When I see others as people I see them for who I think they are. I see them as conscious beings like myself. I am most often looking at people as people when I see people that I know or when I am talking to someone.
When in a public place with lots of people walking around I don't see people as individual, conscious persons, I see somthing like automata. I think this is because I don't know the people and I have never spoken with them. There are too many people walking around out there to think of each one as a conscious entity when walking around in a crowd. Of course if I was to stop and talk to one it would become a person.
I usually see people as animals when I am thinking of them in animalistic terms. A person are animals and, like other animals, have to perform biological functions. Someone who is out of breath and panting and someone who is taking a leak isn't doing anything that separates people from the other vertibrates. When I look at people who are doing biological type things I generally see them as animals.
For me sex is an animal thing. People who are having sex arn't doing anything human specific. Most animals have sex. Humans who are having sex arn't using their higher brain functions (unless they are being creative :)).
Oddly enough when I am ogling an attractive person I am the one I see as the animal, not the other person. Ogling is a response that can be found in almost any vertibrate. The difference is that humans restrain themselves (or they go to jail).

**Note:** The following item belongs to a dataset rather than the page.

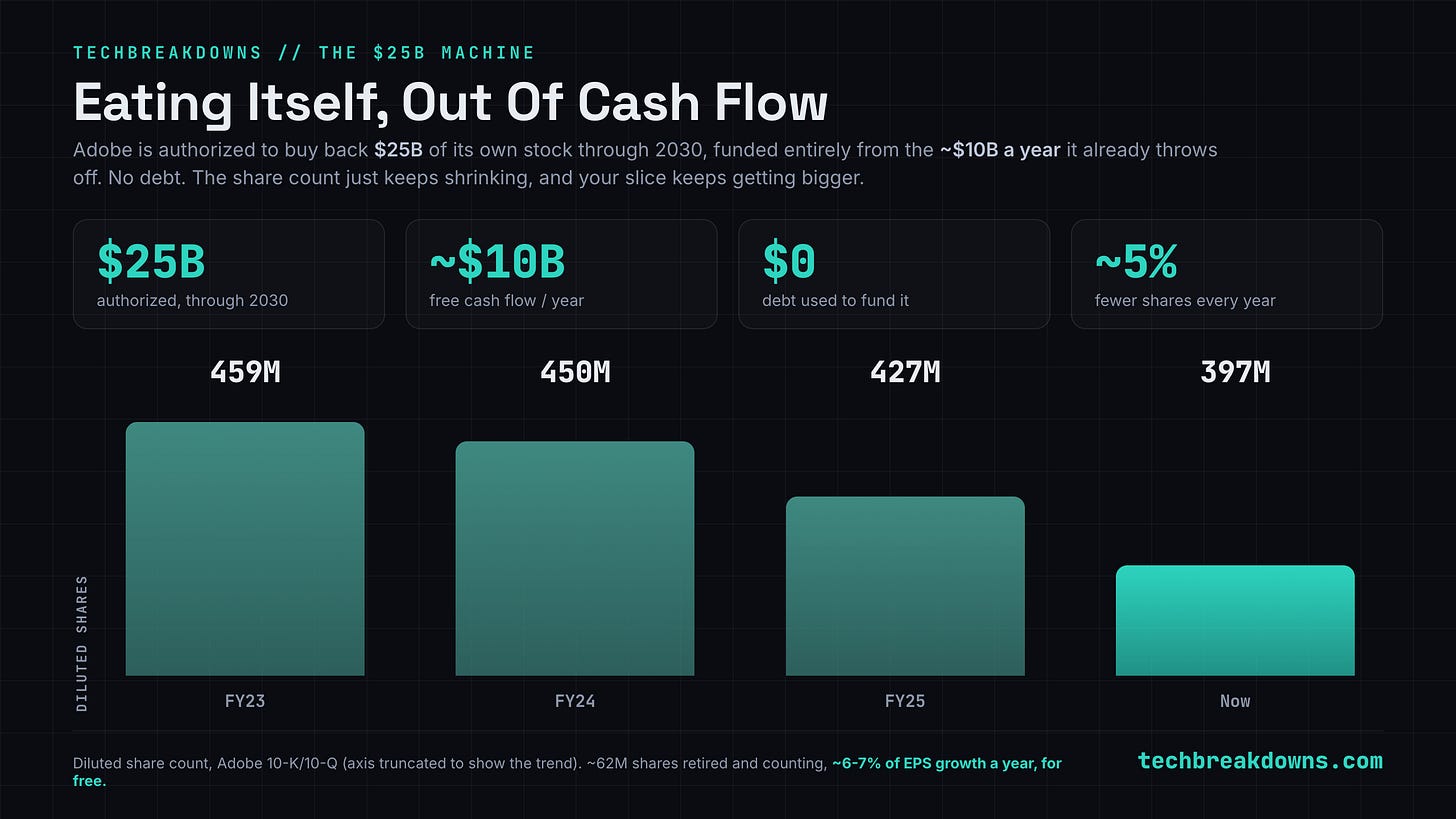This screenshot has height=819, width=1456.
Task: Select the ~5% fewer shares card
Action: click(x=1227, y=274)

Usually when I am thinking of individuals in terms of machines I am doing so for medical purposes. Watching operations on TLC brings me too close to the boddies to think of them just as automata. Looking at them as people is possible, but unpleasant. Watching a person being cut up only serves to turn my stomach. Looking at people as machines allows me to watch their corneas get cut off and carefully reattached with fascination and not horror.
Looking at people as machines can be a tricky thing. I have found that it takes some mental preparation at times. When I watch operations involving most things below the neck then I have no problem looking at the person as a machine. I find it more difficult in things like eye surgery. I don't know if I could maintain machine viewpoint if I was actually present to see a saw cutting through a rib cage. I think that a right of passage in the metical profession is gaining the ability to disassemble a body in the same way one would disassemble a car.